Ce procès inédit - le premier au monde dans lequel un ancien chef d'Etat est traduit devant une juridiction d'un autre pays pour violations présumées des droits de l'homme - ajourné depuis la fin des auditions des témoins le 15 décembre, a repris lundi avec les plaidoiries.

Comme depuis l'ouverture du procès le 20 juillet 2015, l'unique accusé, habillé en blanc, enturbanné, portant des lunettes noires, est resté assis, silencieux et impassible, bougeant seulement parfois un pied.

En détention depuis fin juin 2013 au Sénégal, où il a trouvé refuge en décembre 1990 après avoir été renversé par l'actuel président tchadien Idriss Deby Itno, Hissène Habré est poursuivi pour "crimes contre l'humanité, crimes de guerre et crimes de torture".

Il comparaît devant les Chambres africaines extraordinaires (CAE), juridiction créée en vertu d'un accord entre le Sénégal et l'Union africaine (UA), qu'il récuse et devant laquelle il refuse de s'exprimer et de se défendre, une tâche confiée par les CAE à trois avocats commis d'office.

"Les témoignages sont unanimes. Personne ne pouvait rien faire sans en référer au président de la République", a déclaré le premier avocat à s'exprimer au nom des parties civiles, le Sénégalais Me Yaré Fall, résumant la teneur des dépositions.

Durant sa présidence (1982-1990), M. Habré "n'a pas pris les mesures pour empêcher que les crimes se commettent. Etant informé des exactions, il n'a pas pris de sanctions. Il avait un droit de vie et de mort sur les populations du Tchad", a ajouté Me Fall.

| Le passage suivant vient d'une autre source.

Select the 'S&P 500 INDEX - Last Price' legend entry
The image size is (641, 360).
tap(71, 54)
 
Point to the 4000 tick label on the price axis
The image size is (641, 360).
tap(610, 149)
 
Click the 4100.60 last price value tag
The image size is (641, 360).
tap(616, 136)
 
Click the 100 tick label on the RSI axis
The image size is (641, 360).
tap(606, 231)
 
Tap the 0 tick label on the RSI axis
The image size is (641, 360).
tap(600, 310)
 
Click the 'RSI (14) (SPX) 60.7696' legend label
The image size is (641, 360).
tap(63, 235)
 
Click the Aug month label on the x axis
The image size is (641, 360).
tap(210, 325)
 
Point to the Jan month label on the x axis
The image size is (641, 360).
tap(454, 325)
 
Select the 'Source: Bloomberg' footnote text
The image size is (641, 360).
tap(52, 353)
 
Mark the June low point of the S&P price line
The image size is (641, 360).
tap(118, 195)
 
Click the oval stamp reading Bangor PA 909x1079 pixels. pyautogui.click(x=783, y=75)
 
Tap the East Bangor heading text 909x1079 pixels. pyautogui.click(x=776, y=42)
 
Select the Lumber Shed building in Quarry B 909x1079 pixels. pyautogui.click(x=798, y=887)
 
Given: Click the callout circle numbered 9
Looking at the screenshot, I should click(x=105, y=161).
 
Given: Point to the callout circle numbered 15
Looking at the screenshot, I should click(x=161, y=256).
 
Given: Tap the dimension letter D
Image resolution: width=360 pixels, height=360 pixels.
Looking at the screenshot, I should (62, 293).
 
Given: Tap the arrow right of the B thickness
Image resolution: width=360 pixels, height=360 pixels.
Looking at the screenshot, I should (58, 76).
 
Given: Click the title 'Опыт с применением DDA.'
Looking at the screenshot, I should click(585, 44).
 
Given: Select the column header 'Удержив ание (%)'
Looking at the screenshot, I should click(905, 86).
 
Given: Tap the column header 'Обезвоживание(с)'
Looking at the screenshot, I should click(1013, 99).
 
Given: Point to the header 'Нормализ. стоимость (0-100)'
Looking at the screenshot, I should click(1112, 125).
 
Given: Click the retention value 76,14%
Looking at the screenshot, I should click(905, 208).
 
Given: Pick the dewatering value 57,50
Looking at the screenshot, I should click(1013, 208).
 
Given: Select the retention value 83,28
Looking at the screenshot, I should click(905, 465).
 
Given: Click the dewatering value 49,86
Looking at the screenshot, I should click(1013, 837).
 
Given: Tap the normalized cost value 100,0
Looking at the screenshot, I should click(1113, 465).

Pour son confrère tchadien Philippe Houssine, "M. Habré a mis en place une armée et un service de répression à son service exclusif", la Direction de la documentation et de la sécurité (DDS), police politique du régime. "Sa responsabilité individuelle et pénale est engagée en tant que supérieur hiérarchique", a estimé Me Houssine.

"Cette machine répressive" est due "à un seul homme, qui s'est substitué à Dieu. Cette cruauté humaine ne doit pas rester impunie", a de son côté lancé la Tchadienne Jacqueline Moudeina, présidente du collectif des avocats des victimes.

- "Un peuple décimé" -

Or, a soutenu Mme Moudeina, "nul n'a contesté l'effectivité des crimes" au Tchad durant la présidence M. Habré, "la seule question est celle de (sa) responsabilité".

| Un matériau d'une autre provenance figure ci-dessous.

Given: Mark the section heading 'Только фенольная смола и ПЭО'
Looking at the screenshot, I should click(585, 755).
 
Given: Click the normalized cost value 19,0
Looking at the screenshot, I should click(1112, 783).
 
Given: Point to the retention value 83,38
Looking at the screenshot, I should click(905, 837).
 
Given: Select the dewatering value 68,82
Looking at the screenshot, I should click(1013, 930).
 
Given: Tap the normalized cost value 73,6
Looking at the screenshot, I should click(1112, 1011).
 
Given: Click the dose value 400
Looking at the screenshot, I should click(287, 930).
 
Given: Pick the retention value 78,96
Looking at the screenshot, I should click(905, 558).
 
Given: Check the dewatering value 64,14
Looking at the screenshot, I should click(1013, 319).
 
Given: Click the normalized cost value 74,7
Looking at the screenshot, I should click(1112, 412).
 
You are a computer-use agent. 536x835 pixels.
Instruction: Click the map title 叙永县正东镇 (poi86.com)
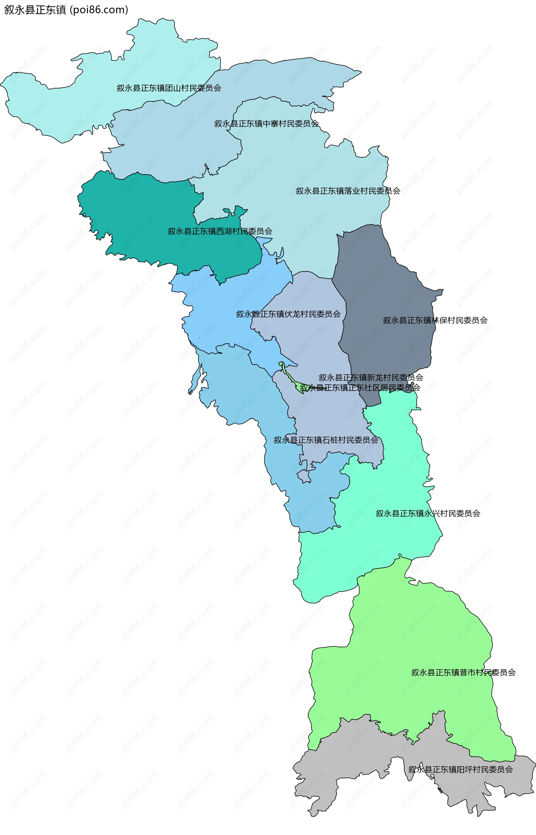tap(66, 10)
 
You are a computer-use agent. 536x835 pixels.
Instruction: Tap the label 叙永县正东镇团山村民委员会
tap(169, 88)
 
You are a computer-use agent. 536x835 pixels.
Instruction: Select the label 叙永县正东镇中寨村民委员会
tap(266, 124)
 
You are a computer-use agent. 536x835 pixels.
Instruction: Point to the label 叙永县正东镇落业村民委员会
tap(348, 191)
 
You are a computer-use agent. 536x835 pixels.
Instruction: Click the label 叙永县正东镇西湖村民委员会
tap(220, 231)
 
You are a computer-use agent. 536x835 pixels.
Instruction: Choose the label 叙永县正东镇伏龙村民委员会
tap(288, 314)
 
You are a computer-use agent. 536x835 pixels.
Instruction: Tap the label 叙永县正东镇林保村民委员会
tap(435, 320)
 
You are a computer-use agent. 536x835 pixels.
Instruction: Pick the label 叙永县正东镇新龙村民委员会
tap(371, 377)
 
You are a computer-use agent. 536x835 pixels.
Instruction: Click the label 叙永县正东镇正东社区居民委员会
tap(360, 388)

Auparavant, Me Laminal Ndintamadji, également tchadienne, avait comparé la DDS à la Gestapo, la police politique nazie. "Chaque famille au Tchad a perdu un des siens. Tout le monde a subi cette horreur", a-t-elle dit, interpellant le président du tribunal, le Burkinabè Gberdao Gustave Kam: "C'est un peuple décimé".

La répression sous Hissène Habré a fait 40.000 morts, selon les estimations d'une commission d'enquête tchadienne.

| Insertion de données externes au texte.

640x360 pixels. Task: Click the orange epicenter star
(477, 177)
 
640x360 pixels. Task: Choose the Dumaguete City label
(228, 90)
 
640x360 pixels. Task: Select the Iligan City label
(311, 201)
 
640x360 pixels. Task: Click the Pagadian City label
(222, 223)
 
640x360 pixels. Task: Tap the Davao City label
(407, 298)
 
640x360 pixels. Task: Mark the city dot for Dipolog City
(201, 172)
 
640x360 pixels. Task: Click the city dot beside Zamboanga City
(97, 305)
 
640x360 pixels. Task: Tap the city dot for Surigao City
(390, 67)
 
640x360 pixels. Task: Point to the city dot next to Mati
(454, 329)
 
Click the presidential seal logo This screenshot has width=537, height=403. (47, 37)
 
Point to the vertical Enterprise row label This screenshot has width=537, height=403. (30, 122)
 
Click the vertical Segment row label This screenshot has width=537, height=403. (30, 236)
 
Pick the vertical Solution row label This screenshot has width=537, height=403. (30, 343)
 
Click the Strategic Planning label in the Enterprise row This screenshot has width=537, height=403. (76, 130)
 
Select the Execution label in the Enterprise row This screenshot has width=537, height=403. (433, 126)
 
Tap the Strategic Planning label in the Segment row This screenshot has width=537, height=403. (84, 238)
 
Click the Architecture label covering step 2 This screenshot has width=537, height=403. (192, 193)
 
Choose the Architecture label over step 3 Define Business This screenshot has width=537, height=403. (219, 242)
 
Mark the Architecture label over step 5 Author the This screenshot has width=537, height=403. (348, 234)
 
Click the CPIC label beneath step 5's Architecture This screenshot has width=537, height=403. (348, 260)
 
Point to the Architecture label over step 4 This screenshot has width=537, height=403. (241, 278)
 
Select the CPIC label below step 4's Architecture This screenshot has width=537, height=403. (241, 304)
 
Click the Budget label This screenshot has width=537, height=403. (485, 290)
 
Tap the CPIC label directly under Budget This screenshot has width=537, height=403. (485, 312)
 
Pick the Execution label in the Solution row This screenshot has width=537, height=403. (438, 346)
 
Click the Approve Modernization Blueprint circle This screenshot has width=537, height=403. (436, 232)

Les plaidoiries des 15 avocats des parties civiles sont prévues lundi et mardi, suivies mercredi par le réquisitoire du Parquet général puis jeudi et vendredi des plaidoiries des trois avocats de la défense commis d'office.

Les audiences seront ensuite "suspendues pour le délibéré", et le verdict est attendu vers fin mai, d'après un porte-parole des CAE. L'accusé encourt jusqu'aux travaux forcés à perpétuité.

La semaine dernière, les avocats de M. Habré, auxquels leur client a interdit de participer au procès, ont de nouveau dénoncé une décision "déjà nulle avant d'avoir été prononcée". L'un d'eux, Me François Serres, avait fustigé "la liquidation politique d'un dirigeant africain qui gêne".

Ce procès, pour ceux qui soutiennent la procédure, doit servir d'exemple en matière de lutte contre l'impunité sur le continent où les critiques se multiplient contre la Cour pénale internationale (CPI) de La Haye, accusée de poursuivre exclusivement des Africains.

La CPI juge actuellement l'ex-président ivoirien Laurent Gbagbo et son chef de milice Charles Blé Goudé, accusé de "crimes contre l'humanité" lors des violences postélectorales de 2010-2011.

Lors du sommet de l'UA fin janvier, les dirigeants africains se sont d'ailleurs prononcés en faveur d'un retrait commun de la CPI, qui "s'acharne beaucoup plus sur l'Afrique, sur les chefs d'Etat africains, y compris des chefs d'Etat en exercice", selon Idriss Deby, nouveau président du bloc panafricain.

Le secrétaire général de l'ONU Ban Ki-moon, présent au sommet, avait lui salué "le procès de Hissène Habré au Sénégal, un tournant pour la justice africaine".